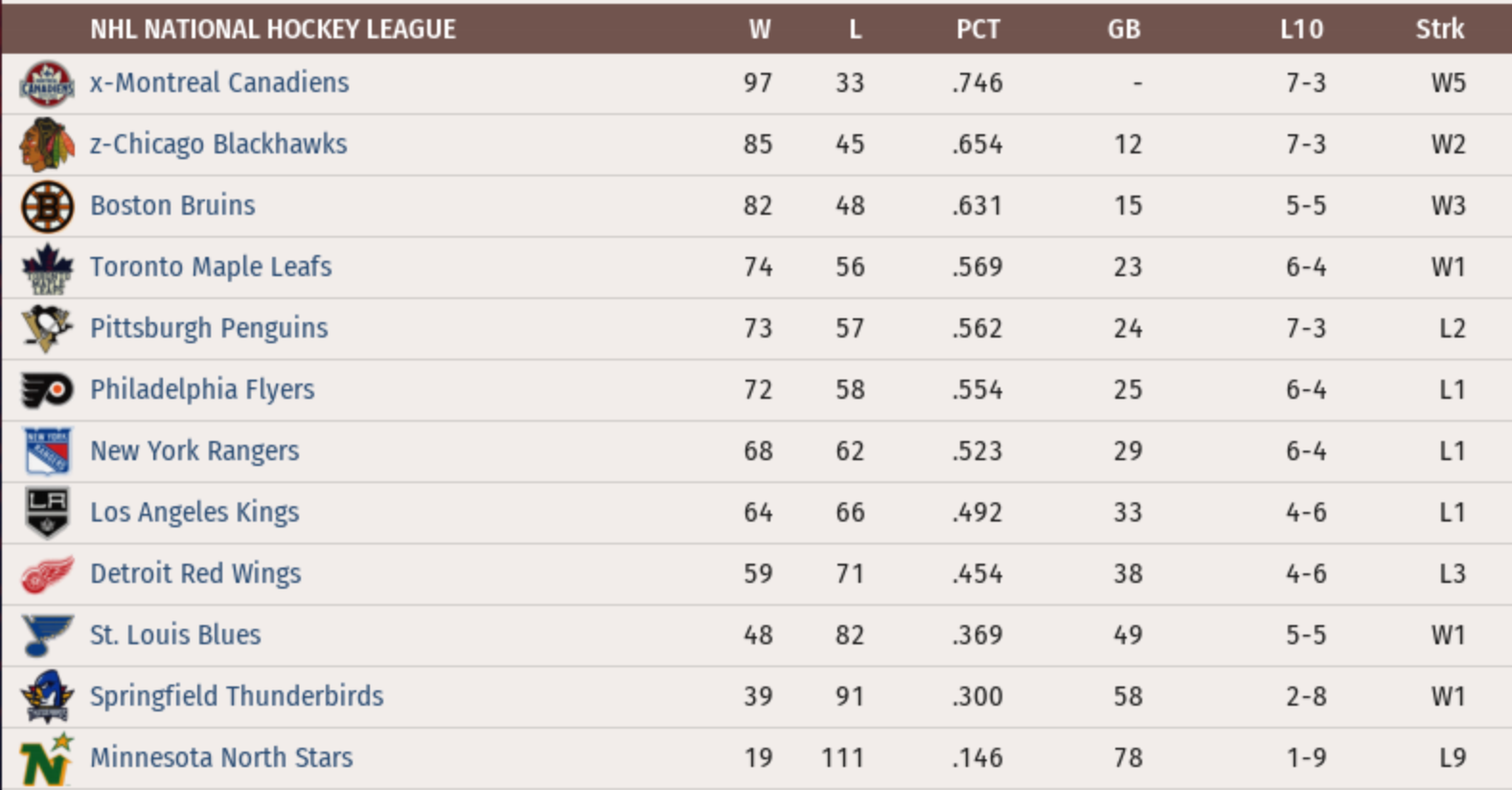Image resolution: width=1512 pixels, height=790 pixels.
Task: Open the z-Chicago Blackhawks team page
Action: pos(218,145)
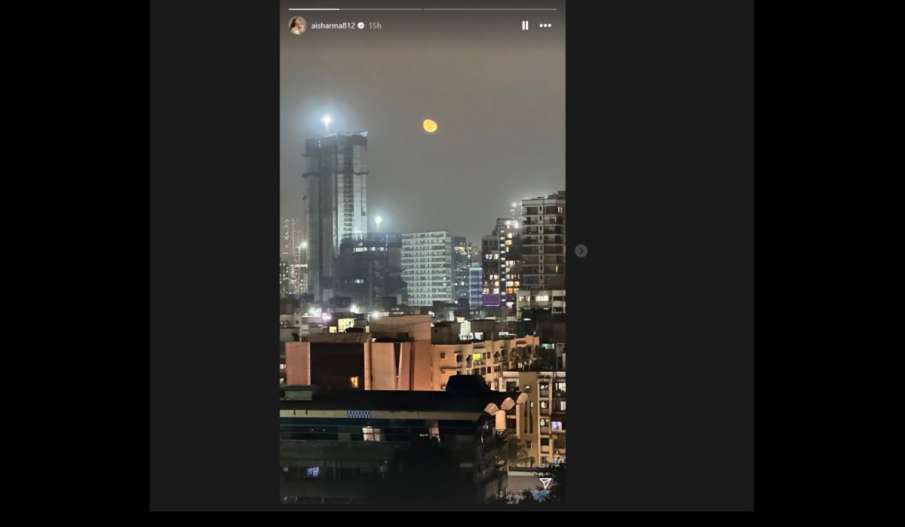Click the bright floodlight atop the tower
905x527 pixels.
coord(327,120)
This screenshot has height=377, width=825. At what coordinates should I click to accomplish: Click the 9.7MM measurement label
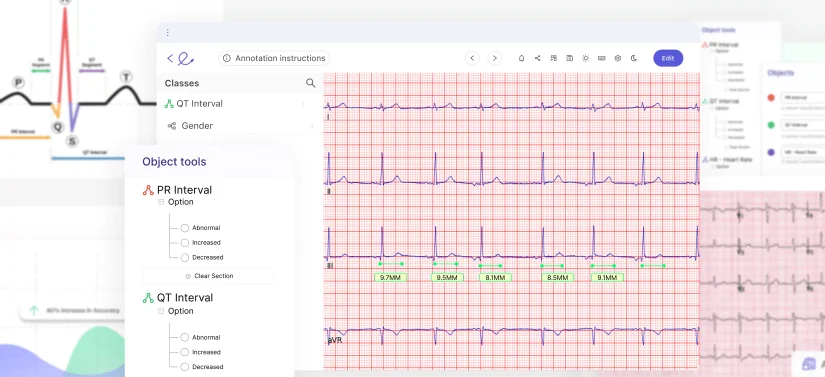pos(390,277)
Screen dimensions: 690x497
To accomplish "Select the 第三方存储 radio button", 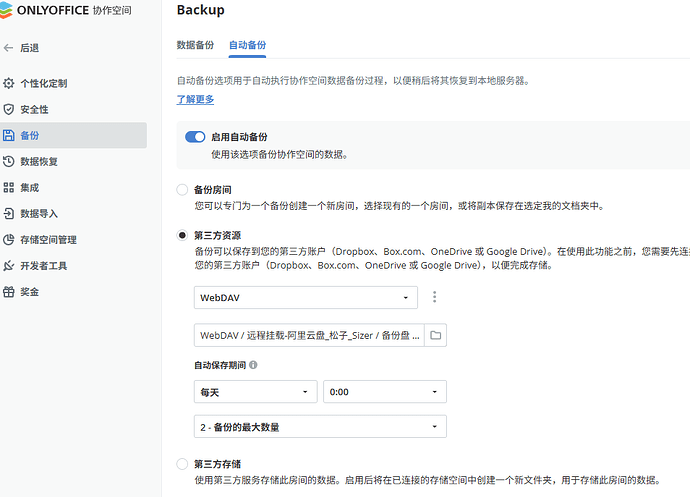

□ □ □ □ □ □ □

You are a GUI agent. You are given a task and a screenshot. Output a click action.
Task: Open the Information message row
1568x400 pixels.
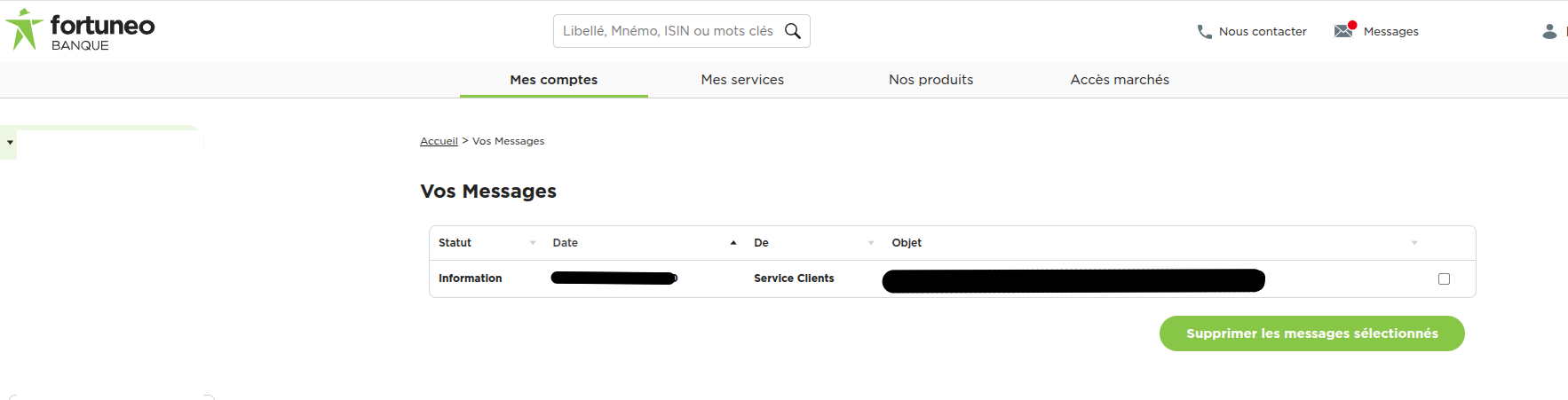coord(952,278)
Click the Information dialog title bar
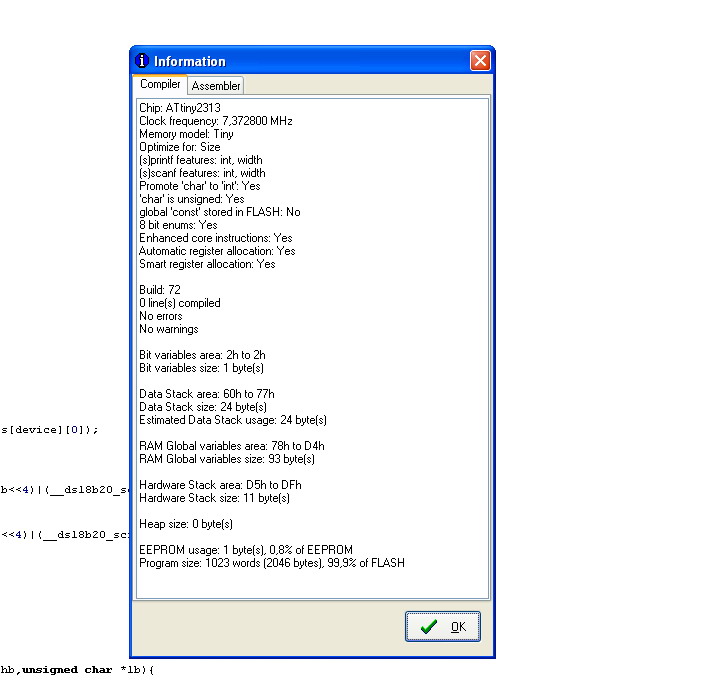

□ □ □ □ □ □ □

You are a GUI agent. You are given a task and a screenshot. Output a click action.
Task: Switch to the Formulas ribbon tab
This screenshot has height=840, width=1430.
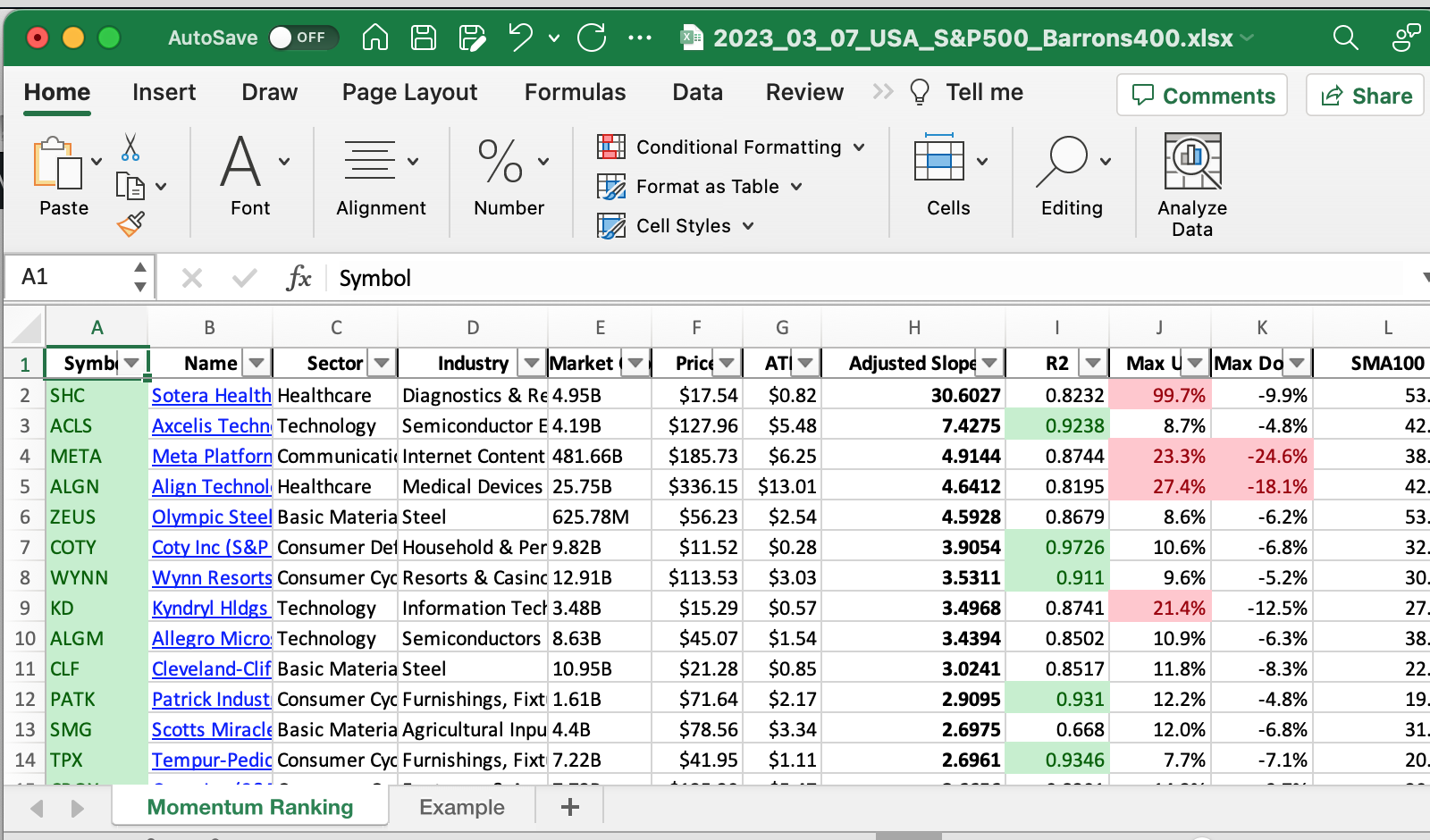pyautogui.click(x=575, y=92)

□ □ □ □ □ □ □

**Task directions**
Both boundary lines included, write out word for word only the lines above from the one containing "This screenshot has height=377, width=825." to the one containing "the 第三方存储 radio", leaving out any pictures.

**Written response**
This screenshot has height=377, width=825. At what coordinates should I click to accomplish: Click the 9.7MM measurement label
pos(390,277)
Screen dimensions: 690x497
To accomplish "Select the 第三方存储 radio button", 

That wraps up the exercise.